Tunis does not turn around. We do the rest of our walk in silence.
* * *
WE TAKE THE FIRST BUS from Gardens just as the laborers are finishing their breakfast, and the second bus leaves Lokunja at noonday. From there, two more rides on crowded buses with little moving air. I take window seats every time and look at trees rushing past as I think about those childhood days, long gone, when Kosawa was far from untainted but abundant in carefreeness, when children had few worries, when I had Malabo.
He always had his age-mates, my brother, and I had mine—we kicked balls and climbed trees in separate corners of the village—but my favorite days were the days when our groups played together and I could watch him kick balls the farthest, climb trees the highest; even if it weren’t so, it was so to me, because he was my older brother, so tall and strong, no one could ever be better than him. Whenever we went into the forest with the other boys to search for bush plums, he made sure I walked in front of him. Not just me, but also the little boys who had no big brothers—someone had to mind them, and if no one did, it was up to Malabo. Yaya said it was because he was a firstborn child, that firstborn children are innately responsible, though she could offer no explanation for all the firstborns in the village who continued playing with their friends while their siblings cried in a corner.
Malabo wanted everyone to feel safe. He was eager to protect me and desperate to make Yaya happy. Whenever our father, in his moments of fury, kicked away his dinner, Malabo would always be the one to pick it up so Yaya wouldn’t have to.
You know that’s how he is, Yaya always said with a shrug whenever I went to her to complain about my father’s uncontrollable anger; you know he’s not good at being happy. But why? I would ask. Because he was born that way, Bongo—that’s why. But how come everyone else in the village smiles and he’s the only person who never smiles? Because he’s the way he is; why should he pretend he’s like everyone else? Doesn’t he get tired of being miserable year after year? I wanted to know. Was it a curse? All Yaya could tell me was that my father’s sorrows began when he was still in his mother’s womb—a relative with whom his father had a land dispute had turned into a python and strangled his father to death. Weeks later, his mother, still in mourning, had died while giving birth to him. With no mother or father alive, his older sister had taken him to her hut and raised him as one of her children.

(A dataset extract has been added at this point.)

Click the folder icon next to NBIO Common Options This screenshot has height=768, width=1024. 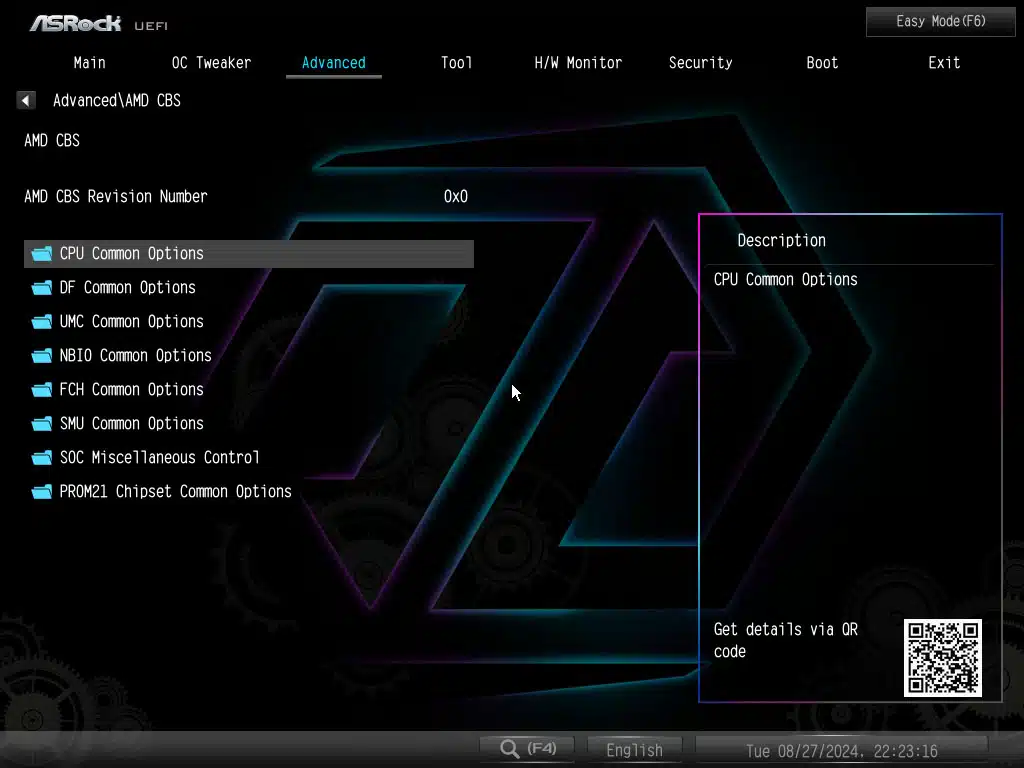(41, 356)
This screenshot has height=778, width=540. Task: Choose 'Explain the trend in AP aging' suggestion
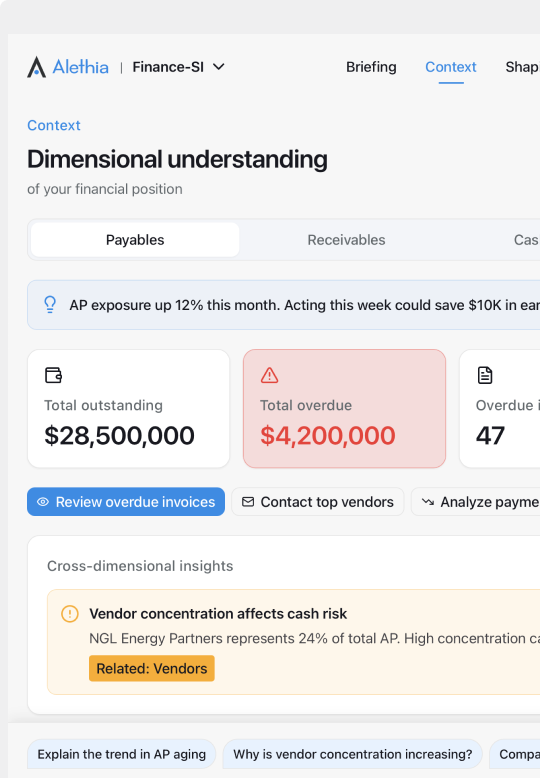(x=122, y=754)
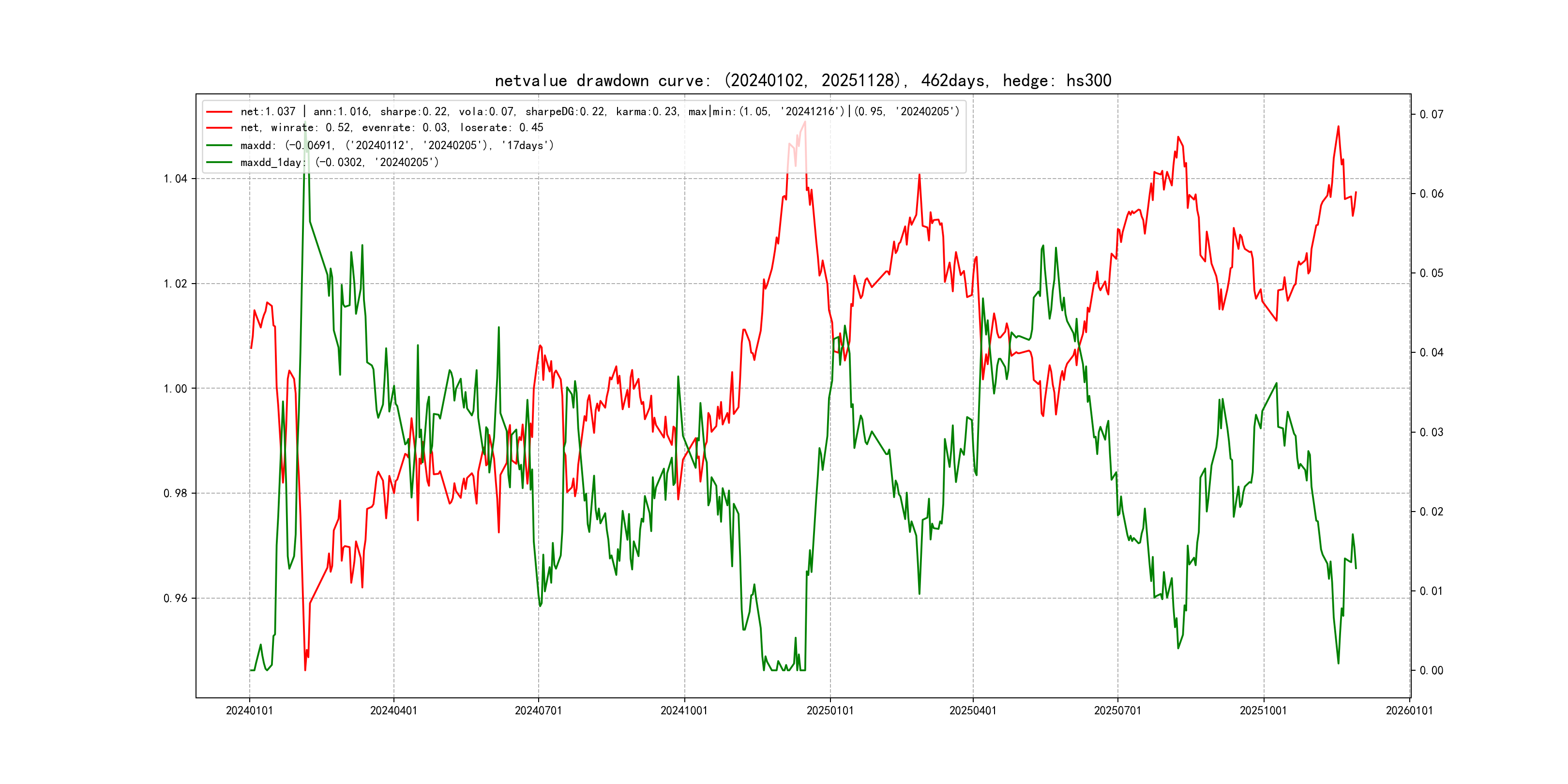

His sister breastfed him alongside her own baby and put him to sleep on her bed, she and her husband nestling both babies so neither child would wake up at night alone and afraid in their new, confounding world.
Everyone I’d met from my father’s ancestral village swore to me that his sister and her husband had treated him as if he came out of his sister’s womb, but my father, who had cut off his birth family from his life before Malabo and I were born, insisted that their fair treatment of him suggested nothing. He said they’d only been good to him because he was an orphan whom they had no choice but to be responsible for, someone they’d helped so their village wouldn’t think poorly of them for having abandoned their own kin—why should he be appreciative of that? Malabo and I ought to be thankful for what we had, he often said, living the life we were born to live, unlike what he had in his early years, growing up without the comfort of belonging, walking around a village where people didn’t bother to whisper when telling each other that there were few sadder ways for a child to begin life than the way his had, why wouldn’t such a child be unsmiling?
I remember evenings on the veranda, sitting and waiting for bedtime, Malabo telling Yaya and me stories to make us laugh, because if we didn’t laugh we would have nothing to do but contemplate our bleak home and our inability to refashion it. How could we think of much else with my father’s melancholia in our midst? How else could we handle his worst days, when his never-ending sadness and bad temper converged and he couldn’t eat, couldn’t do anything but lie in bed for most of the day while other men went to work, and then, after rising, in shame, bark at us for daring to breathe? Once, in my adolescence, in my attempt to understand Malabo so I could be more like him, I asked him if he enjoyed the things he did for others, like going hunting with our father even though he was old enough to avoid the company of a man who sucked dry the joy of others, or visiting Old Bata, our neighbor whom no one cared to be around unless they had to—wouldn’t it be easier for him if he only did the things he had to do? Malabo had laughed and said that if everyone only did what they ought to do, who would do the things no one thought they had to do? What did enjoyment have to do with duty?